Leukocytoclastic vasculitis (LCV), also known as hypersensitivity vasculitis or allergic vasculitis, is a small vessel vasculitis. Although the exact pathogenesis of LCV remain unknown but it is believed that immune-complex deposition (involving IgG and IgM) along the postcapillary venules triggers the subsequent complement activation and production of leukotactic factors. Neutrophils migrate and release lysosomal enzymes, causing local destruction of the vessel wall and subsequent fluid leakage and extravasation of red blood cells, which along with inflammation, result in the classic palpable purpura associated with LCV.
LCV may be localized to the skin, or it may manifest in other organs.
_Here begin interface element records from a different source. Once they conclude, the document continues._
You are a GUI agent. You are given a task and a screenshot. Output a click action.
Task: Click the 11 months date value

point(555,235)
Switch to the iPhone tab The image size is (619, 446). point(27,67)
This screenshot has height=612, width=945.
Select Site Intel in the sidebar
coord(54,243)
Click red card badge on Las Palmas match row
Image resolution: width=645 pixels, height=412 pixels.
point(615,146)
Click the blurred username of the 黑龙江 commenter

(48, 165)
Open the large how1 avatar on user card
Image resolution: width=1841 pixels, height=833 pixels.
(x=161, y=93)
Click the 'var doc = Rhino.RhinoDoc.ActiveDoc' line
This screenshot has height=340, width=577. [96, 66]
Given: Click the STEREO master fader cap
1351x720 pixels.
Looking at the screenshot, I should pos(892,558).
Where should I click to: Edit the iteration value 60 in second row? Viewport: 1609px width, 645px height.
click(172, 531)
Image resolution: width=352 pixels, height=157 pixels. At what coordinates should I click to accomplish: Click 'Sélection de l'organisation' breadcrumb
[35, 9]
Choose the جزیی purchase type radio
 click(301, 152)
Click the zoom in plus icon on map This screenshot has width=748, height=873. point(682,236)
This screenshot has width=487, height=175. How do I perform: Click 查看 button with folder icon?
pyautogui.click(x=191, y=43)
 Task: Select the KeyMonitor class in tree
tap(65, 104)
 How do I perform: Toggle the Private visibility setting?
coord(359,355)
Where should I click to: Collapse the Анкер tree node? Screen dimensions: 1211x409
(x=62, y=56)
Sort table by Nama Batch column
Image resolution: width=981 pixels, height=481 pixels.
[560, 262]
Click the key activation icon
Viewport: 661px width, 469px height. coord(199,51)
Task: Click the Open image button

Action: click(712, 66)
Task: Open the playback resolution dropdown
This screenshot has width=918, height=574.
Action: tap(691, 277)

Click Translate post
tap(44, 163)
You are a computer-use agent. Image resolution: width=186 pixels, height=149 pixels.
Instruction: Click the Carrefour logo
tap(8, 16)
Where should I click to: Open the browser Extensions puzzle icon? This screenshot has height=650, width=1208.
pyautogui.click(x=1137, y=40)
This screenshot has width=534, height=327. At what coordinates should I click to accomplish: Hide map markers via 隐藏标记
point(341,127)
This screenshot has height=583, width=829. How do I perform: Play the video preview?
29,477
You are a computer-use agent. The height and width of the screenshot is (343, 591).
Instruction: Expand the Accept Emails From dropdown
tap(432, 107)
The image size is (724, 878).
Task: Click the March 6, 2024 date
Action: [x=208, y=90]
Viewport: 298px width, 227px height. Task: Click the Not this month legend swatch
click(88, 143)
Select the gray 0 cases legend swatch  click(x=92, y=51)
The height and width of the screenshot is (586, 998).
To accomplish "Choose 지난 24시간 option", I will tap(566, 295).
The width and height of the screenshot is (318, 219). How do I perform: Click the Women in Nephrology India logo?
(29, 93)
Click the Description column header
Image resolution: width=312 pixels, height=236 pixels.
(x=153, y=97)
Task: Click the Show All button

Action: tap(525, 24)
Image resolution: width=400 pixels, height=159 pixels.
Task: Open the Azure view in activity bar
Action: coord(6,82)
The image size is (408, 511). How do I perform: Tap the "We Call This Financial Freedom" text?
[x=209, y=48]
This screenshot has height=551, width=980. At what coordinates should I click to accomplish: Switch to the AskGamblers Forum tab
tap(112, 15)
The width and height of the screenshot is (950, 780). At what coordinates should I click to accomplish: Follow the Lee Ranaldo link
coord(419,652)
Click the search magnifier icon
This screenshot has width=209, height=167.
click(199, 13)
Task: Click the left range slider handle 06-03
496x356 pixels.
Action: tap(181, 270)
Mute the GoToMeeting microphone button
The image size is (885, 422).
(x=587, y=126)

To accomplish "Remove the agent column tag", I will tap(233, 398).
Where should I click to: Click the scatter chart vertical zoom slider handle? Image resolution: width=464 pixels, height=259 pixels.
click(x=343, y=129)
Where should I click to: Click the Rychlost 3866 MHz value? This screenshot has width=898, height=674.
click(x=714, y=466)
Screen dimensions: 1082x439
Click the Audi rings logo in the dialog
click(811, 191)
The disorder may be acute or chronic. Palpable purpura is the most sensitive diagnostic sign for LCV. The nonblanching lesions of LCV first appear as purpuric macules and tend to symmetrically affect dependent regions, primarily the legs and ankles. Lesions evolve to 3-6 mm papules with sharp margins which may subsequently evolve to vesicles, nodules, ulcerations, or necrotic lesions. The palpability of these lesions is secondary to inflammation and is differentiated from the nonpalpable purpura associated with thrombocytopenia, trauma, or weakened or abnormal blood vessels. Multisystem organ involvement occurs in up to 50% of patients, most commonly in the small vessels of the kidneys, gastrointestinal tract, joints, muscles, lungs, and peripheral nerves.
Arvan ME, Brodell RT. A palpable clue to vasculitis. Postgrad Med. 1999 Mar;105(3):229-32.